-------- EXERCISE INPUT --------

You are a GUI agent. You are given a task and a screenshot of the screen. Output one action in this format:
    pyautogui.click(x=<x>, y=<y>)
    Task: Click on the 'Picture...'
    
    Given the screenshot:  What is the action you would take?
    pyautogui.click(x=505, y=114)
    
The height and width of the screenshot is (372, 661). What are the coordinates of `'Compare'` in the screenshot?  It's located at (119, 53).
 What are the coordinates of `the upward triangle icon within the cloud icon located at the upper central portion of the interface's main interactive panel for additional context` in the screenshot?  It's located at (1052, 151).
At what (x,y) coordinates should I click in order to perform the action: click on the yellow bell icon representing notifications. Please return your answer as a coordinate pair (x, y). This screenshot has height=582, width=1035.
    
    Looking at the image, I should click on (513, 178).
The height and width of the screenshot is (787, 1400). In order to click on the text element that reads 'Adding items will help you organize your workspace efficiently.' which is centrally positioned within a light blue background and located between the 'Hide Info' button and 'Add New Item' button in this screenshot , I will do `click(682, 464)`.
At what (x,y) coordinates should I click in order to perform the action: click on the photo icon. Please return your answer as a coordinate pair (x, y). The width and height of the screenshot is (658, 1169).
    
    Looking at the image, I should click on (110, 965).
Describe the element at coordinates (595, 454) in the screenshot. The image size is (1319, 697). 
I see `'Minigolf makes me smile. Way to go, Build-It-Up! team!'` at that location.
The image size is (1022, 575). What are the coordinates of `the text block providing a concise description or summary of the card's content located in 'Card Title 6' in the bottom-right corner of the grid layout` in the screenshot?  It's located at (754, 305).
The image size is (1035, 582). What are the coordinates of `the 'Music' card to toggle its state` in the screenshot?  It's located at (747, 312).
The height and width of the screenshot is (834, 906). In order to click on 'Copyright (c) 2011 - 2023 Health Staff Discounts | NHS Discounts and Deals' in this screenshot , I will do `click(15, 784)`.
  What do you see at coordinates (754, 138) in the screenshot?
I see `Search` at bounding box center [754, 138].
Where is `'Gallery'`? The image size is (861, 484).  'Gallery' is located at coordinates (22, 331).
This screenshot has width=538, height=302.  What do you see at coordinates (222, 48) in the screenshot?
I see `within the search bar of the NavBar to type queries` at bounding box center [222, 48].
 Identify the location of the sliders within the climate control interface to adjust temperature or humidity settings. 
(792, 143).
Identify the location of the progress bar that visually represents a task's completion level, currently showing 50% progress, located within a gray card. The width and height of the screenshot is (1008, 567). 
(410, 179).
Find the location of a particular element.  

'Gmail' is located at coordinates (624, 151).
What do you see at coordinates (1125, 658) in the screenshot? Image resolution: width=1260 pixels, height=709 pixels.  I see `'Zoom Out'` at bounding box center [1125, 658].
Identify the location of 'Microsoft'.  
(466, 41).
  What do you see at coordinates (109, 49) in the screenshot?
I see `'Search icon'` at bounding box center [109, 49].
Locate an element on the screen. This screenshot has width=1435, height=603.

--------

> _GOAL_
Rewrite the data above, replacing every "coordinate pair" with "pair of coordinates" and leaving everything else as it is.

> _TASK RESULT_
You are a GUI agent. You are given a task and a screenshot of the screen. Output one action in this format:
    pyautogui.click(x=<x>, y=<y>)
    Task: Click on the 'Picture...'
    
    Given the screenshot:  What is the action you would take?
    pyautogui.click(x=505, y=114)
    
The height and width of the screenshot is (372, 661). What are the coordinates of `'Compare'` in the screenshot?  It's located at (119, 53).
 What are the coordinates of `the upward triangle icon within the cloud icon located at the upper central portion of the interface's main interactive panel for additional context` in the screenshot?  It's located at (1052, 151).
At what (x,y) coordinates should I click in order to perform the action: click on the yellow bell icon representing notifications. Please return your answer as a pair of coordinates (x, y). This screenshot has height=582, width=1035.
    
    Looking at the image, I should click on (513, 178).
The height and width of the screenshot is (787, 1400). In order to click on the text element that reads 'Adding items will help you organize your workspace efficiently.' which is centrally positioned within a light blue background and located between the 'Hide Info' button and 'Add New Item' button in this screenshot , I will do `click(682, 464)`.
At what (x,y) coordinates should I click in order to perform the action: click on the photo icon. Please return your answer as a pair of coordinates (x, y). The width and height of the screenshot is (658, 1169).
    
    Looking at the image, I should click on (110, 965).
Describe the element at coordinates (595, 454) in the screenshot. The image size is (1319, 697). 
I see `'Minigolf makes me smile. Way to go, Build-It-Up! team!'` at that location.
The image size is (1022, 575). What are the coordinates of `the text block providing a concise description or summary of the card's content located in 'Card Title 6' in the bottom-right corner of the grid layout` in the screenshot?  It's located at (754, 305).
The image size is (1035, 582). What are the coordinates of `the 'Music' card to toggle its state` in the screenshot?  It's located at (747, 312).
The height and width of the screenshot is (834, 906). In order to click on 'Copyright (c) 2011 - 2023 Health Staff Discounts | NHS Discounts and Deals' in this screenshot , I will do `click(15, 784)`.
  What do you see at coordinates (754, 138) in the screenshot?
I see `Search` at bounding box center [754, 138].
Where is `'Gallery'`? The image size is (861, 484).  'Gallery' is located at coordinates (22, 331).
This screenshot has width=538, height=302.  What do you see at coordinates (222, 48) in the screenshot?
I see `within the search bar of the NavBar to type queries` at bounding box center [222, 48].
 Identify the location of the sliders within the climate control interface to adjust temperature or humidity settings. 
(792, 143).
Identify the location of the progress bar that visually represents a task's completion level, currently showing 50% progress, located within a gray card. The width and height of the screenshot is (1008, 567). 
(410, 179).
Find the location of a particular element.  

'Gmail' is located at coordinates (624, 151).
What do you see at coordinates (1125, 658) in the screenshot? Image resolution: width=1260 pixels, height=709 pixels.  I see `'Zoom Out'` at bounding box center [1125, 658].
Identify the location of 'Microsoft'.  
(466, 41).
  What do you see at coordinates (109, 49) in the screenshot?
I see `'Search icon'` at bounding box center [109, 49].
Locate an element on the screen. This screenshot has width=1435, height=603.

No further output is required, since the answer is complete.